In a service delivery model, payment is made for services consumed on a variable basis as a function of volume of transactions, storage or compute cycles. The data security and compliance requirements can be negotiated into the cloud service provider service level agreement. This makes quantifying the costs of security countermeasures relatively straightforward since the security is built into the service and renders the application of practical threat analysis models more accessible then ever.
However – this leaves the critical question of data asset value and data governance. We believe that data governance is a primary requirement for moving your data to the cloud and a central data security countermeasure in the security and compliance portfolio of a cloud customer.
With increasing numbers of low-priced, high-performance SaaS, PaaS and IaaS cloud service offerings, it is vital that organizations start formalizing their approach to data governance. Data governance means defining the data ownership, data access controls, data traceability and regulatory compliance, for example PHI (protected health information as defined for HIPAA compliance).
To build an effective data governance strategy for the cloud, start by asking and answering 10 questions – striking the right balance between common sense and data security requirements:
- What is your most valuable data?
- How is that data currently stored – file servers, database servers, document management systems?
- How should that data be maintained and secured?
- Who should have access to that data?
- Who really has access to that data?
- When was the last time you examined your data security/encryption polices?
- What do your programmers know about data security in the cloud?
- Who can manipulate your data? (include business partners and contractors)
- If leaked to unauthorized parties how much would the damage cost the business?
- If you had a data breach – how long would it take you to detect the data loss event?
A frequent question from clients regarding data governance strategy in the cloud is “what kind of data should be retained in local IT infrastructure?”
A stock response is that obviously sensitive data should remain in local storage. But instead, consider the cost/benefit of storing the data in an infrastructure cloud service provider and not disclosing those sensitive data assets to trusted insiders, contractors and business partners.
Using a cloud service provider for storing sensitive data may actually reduce the threat surface instead of increasing it and give you more control by centralizing and standardizing data storage as part of your overall data governance strategy.
You can RFP/negotiate robust data security controls in a commercial contract with cloud service providers – something you cannot easily do with employees.
A second frequently asked question regarding data governance in the cloud is “How can we protect our unstructured data from a data breach?”
The answer is that it depends on your business and your application software.
Although analysts like Gartner have asserted that over 80% of enterprise data sets are stored in unstructured files like Microsoft Office – this is clearly very dependent on the kind of business you’re in. Arguably, none of the big data breaches happened by people stealing Excel files.
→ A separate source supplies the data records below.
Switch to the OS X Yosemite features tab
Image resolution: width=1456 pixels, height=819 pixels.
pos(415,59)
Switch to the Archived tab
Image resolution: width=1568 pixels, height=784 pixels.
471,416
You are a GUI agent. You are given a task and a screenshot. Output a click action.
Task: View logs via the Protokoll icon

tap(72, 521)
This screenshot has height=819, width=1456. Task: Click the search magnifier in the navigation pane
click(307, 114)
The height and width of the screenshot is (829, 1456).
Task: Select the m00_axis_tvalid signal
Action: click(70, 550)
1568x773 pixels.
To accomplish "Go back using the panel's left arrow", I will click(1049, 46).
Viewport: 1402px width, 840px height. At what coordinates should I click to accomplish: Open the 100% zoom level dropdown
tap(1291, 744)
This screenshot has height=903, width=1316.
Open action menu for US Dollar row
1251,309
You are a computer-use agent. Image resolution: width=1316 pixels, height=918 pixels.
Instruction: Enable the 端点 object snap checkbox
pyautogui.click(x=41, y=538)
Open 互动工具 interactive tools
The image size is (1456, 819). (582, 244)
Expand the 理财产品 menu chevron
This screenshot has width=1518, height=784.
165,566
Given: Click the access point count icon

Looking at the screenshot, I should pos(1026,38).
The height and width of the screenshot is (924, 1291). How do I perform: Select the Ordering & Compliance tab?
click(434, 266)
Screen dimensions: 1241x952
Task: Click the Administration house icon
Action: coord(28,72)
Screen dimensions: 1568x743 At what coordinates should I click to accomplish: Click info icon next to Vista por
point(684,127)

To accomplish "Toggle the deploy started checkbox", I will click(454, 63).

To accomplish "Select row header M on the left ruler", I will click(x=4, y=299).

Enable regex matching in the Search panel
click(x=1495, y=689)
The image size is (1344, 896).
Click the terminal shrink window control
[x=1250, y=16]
If anything, the database threat surface is growing rapidly. Telecom/cellular service providers have far more data (CDRs, customer service records etc…) in structured databases than in Office and with more smart phones, Android tablets and Chrome OS devices – this will grow even more. As hospitals move to EMR (electronic medical records), this will also soon be the case in the entire health care system where almost all sensitive data is stored in structured databases like Oracle, Microsoft SQL Server, MySQL or PostgreSQL.
Then. there is the rapidly growing use of MapReduce/JSON database technology used by Facebook and Digg: CouchDB (with 10 million installations) and MongoDB that connect directly to Web applications. These noSQL databases may be vulnerable to some of the traditional injection attacks that involve string catenation. Developers are well-advised to use native APIs for building safe queries and patch frequently since the technology is developing rapidly and with large numbers of eyeballs – vulnerabilities are quickly being discovered and patched. Note the proactive approach the the Apache Foundation is taking towards CouchDB security and a recent (Feb 1, 2011) version release for a CouchDB cross-site scripting vulnerability.
So – consider these issues when building your data governance strategy for the cloud and start by asking and answering the 10 key questions for cloud data security.